Page extract ▸
-=-=-=-=-
In order to get to Denmark, I decided to travel via Scotland (Steph-logic, don't ask)… and while I was at it I figured I might as well stay a few weeks and treat myself on a nice little trip through the land of Harry Potter and Trainspotting. Only the accent is worth going over there, I must say. It’s certainly not the sexiest one you could trace down on this planet, but I would settle with it for life if I could ever manage to roll those r’s out of my throat like that. Soon enough I was reading every single sign in Scottish, man, even the Freud-book I was reading audio-played entirely in Sco’ish inside of my brain. Oh, and if you have a thing for redheads, I wonder what the hell you’re still doing sitting on a chair (/toilet) reading this blog, get your ass over there! Ygrittes in all sizes and shapes!
Once I stepped out of my €20-Ryanair-plane I received a typical local welcome: Rain pouring down like Scottish confetti!
-=-=-=-=-
Rows ▸

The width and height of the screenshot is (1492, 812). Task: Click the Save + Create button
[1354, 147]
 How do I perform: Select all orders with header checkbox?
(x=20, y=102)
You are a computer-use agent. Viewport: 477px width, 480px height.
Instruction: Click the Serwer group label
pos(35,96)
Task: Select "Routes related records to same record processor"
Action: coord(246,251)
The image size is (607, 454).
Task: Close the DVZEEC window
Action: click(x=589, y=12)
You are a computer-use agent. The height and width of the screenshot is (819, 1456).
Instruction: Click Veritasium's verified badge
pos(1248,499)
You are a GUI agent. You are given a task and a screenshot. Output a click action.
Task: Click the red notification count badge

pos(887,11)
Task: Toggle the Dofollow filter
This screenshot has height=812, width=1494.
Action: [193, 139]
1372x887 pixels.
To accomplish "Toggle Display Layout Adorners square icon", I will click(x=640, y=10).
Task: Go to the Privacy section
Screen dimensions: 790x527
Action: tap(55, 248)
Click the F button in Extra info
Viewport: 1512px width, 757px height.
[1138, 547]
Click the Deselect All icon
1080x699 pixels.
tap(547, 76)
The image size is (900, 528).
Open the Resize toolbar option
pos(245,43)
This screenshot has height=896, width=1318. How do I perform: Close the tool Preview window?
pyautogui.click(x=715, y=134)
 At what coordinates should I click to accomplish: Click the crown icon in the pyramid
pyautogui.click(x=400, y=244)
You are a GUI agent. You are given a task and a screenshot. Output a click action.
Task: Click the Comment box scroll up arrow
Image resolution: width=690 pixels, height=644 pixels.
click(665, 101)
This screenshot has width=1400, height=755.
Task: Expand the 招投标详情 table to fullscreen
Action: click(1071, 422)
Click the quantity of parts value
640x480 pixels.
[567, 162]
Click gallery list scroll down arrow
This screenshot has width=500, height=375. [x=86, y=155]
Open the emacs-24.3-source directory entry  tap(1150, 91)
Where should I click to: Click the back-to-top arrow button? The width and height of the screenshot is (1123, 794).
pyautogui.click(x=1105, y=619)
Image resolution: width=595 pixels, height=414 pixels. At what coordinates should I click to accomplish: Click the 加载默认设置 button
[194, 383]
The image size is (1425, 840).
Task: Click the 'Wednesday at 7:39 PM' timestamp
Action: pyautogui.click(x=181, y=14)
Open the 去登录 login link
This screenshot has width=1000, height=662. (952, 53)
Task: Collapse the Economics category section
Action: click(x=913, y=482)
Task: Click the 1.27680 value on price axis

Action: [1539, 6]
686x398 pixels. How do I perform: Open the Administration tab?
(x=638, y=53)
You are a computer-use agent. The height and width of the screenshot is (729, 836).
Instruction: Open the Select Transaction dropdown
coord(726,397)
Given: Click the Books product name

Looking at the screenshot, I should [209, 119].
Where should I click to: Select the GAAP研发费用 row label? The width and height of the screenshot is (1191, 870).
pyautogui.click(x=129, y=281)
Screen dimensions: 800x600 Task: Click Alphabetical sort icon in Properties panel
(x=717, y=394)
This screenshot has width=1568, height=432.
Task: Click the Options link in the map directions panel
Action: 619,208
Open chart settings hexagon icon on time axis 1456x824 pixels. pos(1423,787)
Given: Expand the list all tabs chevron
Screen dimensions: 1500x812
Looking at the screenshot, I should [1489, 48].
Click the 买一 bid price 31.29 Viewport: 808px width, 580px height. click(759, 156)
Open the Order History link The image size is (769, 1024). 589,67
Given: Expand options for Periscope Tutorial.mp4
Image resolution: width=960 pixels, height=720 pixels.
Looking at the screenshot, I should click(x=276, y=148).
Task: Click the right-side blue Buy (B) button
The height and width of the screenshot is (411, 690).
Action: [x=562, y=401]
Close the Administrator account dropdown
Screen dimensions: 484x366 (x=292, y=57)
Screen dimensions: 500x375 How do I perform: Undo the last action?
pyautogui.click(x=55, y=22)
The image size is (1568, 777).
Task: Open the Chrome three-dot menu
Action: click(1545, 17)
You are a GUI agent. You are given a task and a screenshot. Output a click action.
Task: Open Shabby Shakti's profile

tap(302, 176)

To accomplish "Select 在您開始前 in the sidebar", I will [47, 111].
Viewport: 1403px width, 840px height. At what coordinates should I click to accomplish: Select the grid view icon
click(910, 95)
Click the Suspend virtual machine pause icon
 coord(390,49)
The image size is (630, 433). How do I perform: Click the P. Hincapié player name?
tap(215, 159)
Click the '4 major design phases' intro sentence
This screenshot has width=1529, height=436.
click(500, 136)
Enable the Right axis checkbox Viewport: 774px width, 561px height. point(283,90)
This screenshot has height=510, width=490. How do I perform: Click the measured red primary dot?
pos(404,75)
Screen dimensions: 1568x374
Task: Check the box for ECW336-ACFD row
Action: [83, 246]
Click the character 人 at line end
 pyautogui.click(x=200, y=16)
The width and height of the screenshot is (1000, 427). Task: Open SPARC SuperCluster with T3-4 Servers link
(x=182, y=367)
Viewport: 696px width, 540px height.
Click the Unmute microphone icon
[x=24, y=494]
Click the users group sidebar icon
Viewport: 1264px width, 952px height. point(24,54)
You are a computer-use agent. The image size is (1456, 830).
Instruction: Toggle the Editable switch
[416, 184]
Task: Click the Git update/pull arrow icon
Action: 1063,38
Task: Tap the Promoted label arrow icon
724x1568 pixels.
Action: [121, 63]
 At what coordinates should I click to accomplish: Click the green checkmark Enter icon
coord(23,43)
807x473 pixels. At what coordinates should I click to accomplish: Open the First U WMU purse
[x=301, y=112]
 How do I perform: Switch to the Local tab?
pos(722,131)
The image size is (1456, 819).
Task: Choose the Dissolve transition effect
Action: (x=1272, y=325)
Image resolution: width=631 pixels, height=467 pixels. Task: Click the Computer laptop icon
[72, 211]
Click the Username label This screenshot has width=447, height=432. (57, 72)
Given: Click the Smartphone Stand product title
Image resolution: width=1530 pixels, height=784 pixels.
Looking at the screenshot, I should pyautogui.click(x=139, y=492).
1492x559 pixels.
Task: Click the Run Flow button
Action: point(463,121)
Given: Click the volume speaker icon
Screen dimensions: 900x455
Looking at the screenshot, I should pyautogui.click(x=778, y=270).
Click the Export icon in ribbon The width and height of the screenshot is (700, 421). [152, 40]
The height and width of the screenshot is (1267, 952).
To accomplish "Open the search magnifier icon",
-=-=-=-=-
Problems to work on ▸
(1) Rewrite the paragraph of the Scotland travel post that begins "In order to get to Denmark" as a short bulleted list that keeps its main facts.
(2) Answer these questions from the Scotland travel post, one line each:
(a) Which country was the writer ultimately trying to reach?
(b) Which airline did the writer fly with, and what did the flight cost?
(c) What weather greeted the writer on arrival?
(3) Extend the Scotland travel post from where it stops, keeping the same casual first-person voice.

Answers for this exercise ▸
(1)
- The writer went to Denmark by way of Scotland and decided to stay a few weeks for a trip there.
- The writer calls Scotland the land of Harry Potter and Trainspotting.
- The accent alone makes the trip worthwhile. It is not the sexiest, but the writer would keep it for life if they could roll their r's that way.
- Soon the writer was reading every sign in a Scottish voice, and even the Freud book they were reading played in Scottish in their head.
- Scotland has redheads "in all sizes and shapes."

(2)
(a) Denmark.
(b) Ryanair, for €20.
(c) Pouring rain.

(3)
I had arrived in Edinburgh (Edin-broughhh, they kind of puke out that last part), hurray! As during the flight I had made friends with the Pakistani guy sitting next to me, who in retrospect just wanted a date, my door-to-door-ride to town was already arranged. Which door, you ask? (Or you don’t, but in this case you do for the story, alright!) The door of Couchsurfer Simon, who didn’t have much time for me due to an extremely busy lifestyle, but who was generous enough to free his spacious living room so I could freely stay in the center of town. Also, he would pump up my condition with an active night of kickboxing, letting me participate in the classes of his own kickbox school. All my mindfullness-meditation aside, the amount of aggression I hold inside is impressive… try me.
Excited to spend my first day in this basically-a-country, I swiftly dropped off my luggage and went out on an exploration. I wasn’t out of the door for three seconds or I got my first heart attack: A car drove by without a driver! Or, as I can conclude afterwards, the driver was sitting on the other side of the car hidden in the shadows. And this hidden driver was also driving on the left lane, driving miles instead of kilometres. Yeah, the Brits have allways been slightly difficult.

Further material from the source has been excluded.